Sylvia Carewe (1906-1981) was born in New York City to Russian immigrant parents, Louis and Esther Kerewsky; she changed her surname to "Carewe" in 1930. Ms. Carewe was educated at Columbia University and studied further in New York at Atelier 17 with Yaso Kuniyoshi, with Hans Hoffman in New York and Provincetown, Massachusetts, and at the New School for Social Research. In October, 1944, she married Marvin Small (formerly Smallheiser, and executive for Carter's Little Liver Pills) and bore one child, John Marvin, in June, 1947.
Prior to her marriage, during World War II, she worked as an advertising copywriter and artist for agencies in New York. Before her first one-woman show in 1947, she was a prolific abstract artist, producing tapestry designs for the Aubusson, France, weavers, making felt banners, working in traditional artistic media (watercolors, oils, lithographs and pastels) and creating collage reliefs and what she termed "blown paintings," assemblages (predominantly of children's toy components) overlaid with spray paint.

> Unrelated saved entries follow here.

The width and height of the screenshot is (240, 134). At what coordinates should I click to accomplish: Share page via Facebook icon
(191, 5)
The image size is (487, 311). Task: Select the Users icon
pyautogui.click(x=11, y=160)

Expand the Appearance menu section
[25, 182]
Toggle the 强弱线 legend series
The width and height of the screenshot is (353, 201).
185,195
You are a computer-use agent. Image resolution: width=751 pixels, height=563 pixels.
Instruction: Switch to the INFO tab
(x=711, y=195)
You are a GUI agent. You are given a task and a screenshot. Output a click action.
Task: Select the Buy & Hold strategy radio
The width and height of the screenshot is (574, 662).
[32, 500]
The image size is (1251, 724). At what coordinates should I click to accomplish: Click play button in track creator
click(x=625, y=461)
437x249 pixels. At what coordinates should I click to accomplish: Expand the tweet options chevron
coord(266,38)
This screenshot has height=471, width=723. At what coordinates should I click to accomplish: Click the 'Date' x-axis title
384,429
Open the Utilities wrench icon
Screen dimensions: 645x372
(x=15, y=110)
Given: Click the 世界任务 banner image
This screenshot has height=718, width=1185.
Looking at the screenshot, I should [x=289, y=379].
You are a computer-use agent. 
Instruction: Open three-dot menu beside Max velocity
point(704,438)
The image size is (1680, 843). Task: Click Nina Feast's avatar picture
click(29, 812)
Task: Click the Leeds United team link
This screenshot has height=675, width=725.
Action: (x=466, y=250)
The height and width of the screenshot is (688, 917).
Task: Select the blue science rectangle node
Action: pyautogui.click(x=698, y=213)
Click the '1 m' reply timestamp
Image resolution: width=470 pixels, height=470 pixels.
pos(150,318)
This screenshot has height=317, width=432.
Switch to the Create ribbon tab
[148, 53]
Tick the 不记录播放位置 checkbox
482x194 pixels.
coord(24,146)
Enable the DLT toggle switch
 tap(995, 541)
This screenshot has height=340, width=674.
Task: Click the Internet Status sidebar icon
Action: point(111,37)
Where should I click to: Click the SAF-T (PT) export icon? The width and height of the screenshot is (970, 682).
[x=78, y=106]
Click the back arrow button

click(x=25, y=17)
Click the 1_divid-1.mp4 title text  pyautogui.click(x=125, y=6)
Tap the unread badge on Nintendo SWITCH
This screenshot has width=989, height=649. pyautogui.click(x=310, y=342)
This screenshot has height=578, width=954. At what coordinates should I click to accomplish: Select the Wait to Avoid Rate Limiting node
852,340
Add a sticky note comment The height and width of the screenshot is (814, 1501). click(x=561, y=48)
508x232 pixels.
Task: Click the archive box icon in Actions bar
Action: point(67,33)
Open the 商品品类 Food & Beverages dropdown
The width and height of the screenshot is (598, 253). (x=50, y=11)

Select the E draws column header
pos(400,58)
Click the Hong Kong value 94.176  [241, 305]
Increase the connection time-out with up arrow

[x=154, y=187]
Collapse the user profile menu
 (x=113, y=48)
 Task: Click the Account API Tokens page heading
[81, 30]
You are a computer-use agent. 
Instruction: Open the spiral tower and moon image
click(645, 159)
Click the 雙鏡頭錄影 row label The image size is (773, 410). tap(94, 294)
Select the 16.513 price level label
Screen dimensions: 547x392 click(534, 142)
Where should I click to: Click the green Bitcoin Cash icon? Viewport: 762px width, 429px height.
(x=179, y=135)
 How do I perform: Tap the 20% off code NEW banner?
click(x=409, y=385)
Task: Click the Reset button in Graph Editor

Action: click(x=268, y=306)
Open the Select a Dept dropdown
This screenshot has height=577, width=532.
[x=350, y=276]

After her first one-woman show in Poughkeepsie in 1947, Ms. Carewe opened in New York City at the ACA Gallery in 1948. She had some twenty other American one- woman shows and her works hung in many group shows across the United States as well as in France, Belgium and the Netherlands. Sylvia Carewe's works are represented in the permanent collections of the Whitney Museum, Musée de l'Arte Moderne, Paris, Brandeis University, the Butler Art Institute, Howard University, the Tel Aviv Museum and the National Museum in Djakarta, Indonesia. Her work has been described by French critics as "violent, colorful art, in hard contrasts, not exempt from cold lyricism." ["Les Girls," Time, 11 Nov 1957]
Ms. Carew was nearly as productive as a poet and writer, producing both poetry and short stories.
From the guide to the Sylvia Carewe Papers, 1941-1972, (Special Collections Research Center, Syracuse University Libraries)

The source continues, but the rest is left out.